As one who has decided to follow Jesus, I am called to love others as much as I love myself.
Shew. The specific application of this command is a lot harder than the broad version. When I consider the intent and effect of every action and every word, loving others becomes a much bigger fight against my flesh. My natural tendencies may not be toward hate, but they are also not necessarily toward love. Sometimes people are hard to love. They are unkind. And difficult. They criticize. They don't appreciate me. They pull their car out in front of mine.
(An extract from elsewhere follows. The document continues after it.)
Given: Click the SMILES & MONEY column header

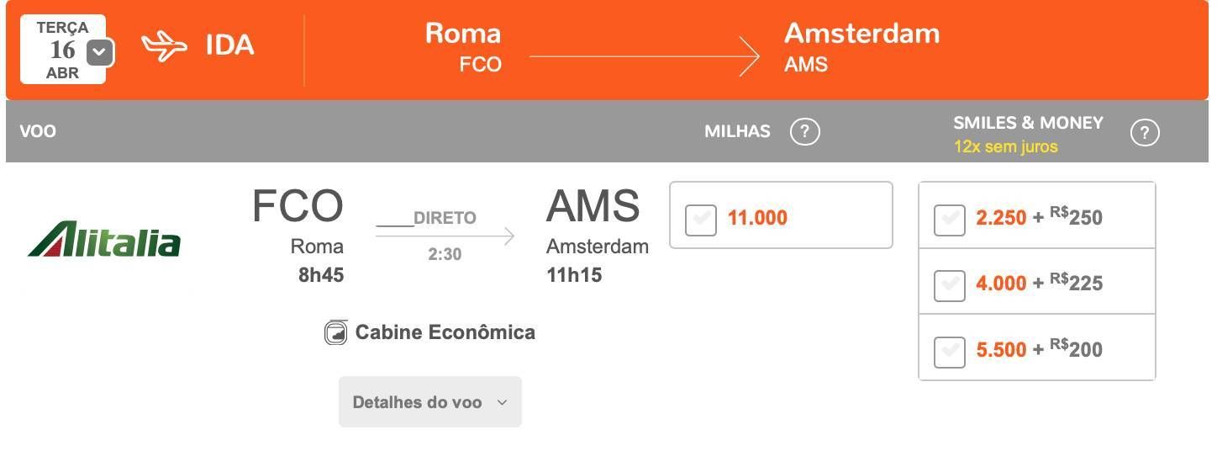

They even support the opposite political party.
So how do I make this big, challenging, summative principle a reality in my life?
By allowing this question to guide me: What is the next most loving thing I can do?
In this situation... in this interaction... in this moment... what is the next most loving thing I can do?
If Jesus says that love is the law of all laws. And if Jesus modeled love for me. And if I say I want to be more like Jesus, this is how it happens. I fight back my flesh and its desire to do what it wants, and I choose to do whatever is most loving to the person in front of me.
Disclaimer: That does not mean I have to surrender honesty, hard conversations, political views, appropriate boundaries or even defensive actions when necessary. Even those can be handled in ways that are loving.
Therefore, today, as I parent my kids, drive through my town, pick up my groceries, complete my to-do list, interact with my colleagues, talk about my boss, stop by the hardware store, welcome my spouse home, think about my friends and family... I will consider what is the next most loving thing I can do.
For love is the fulfillment of the law.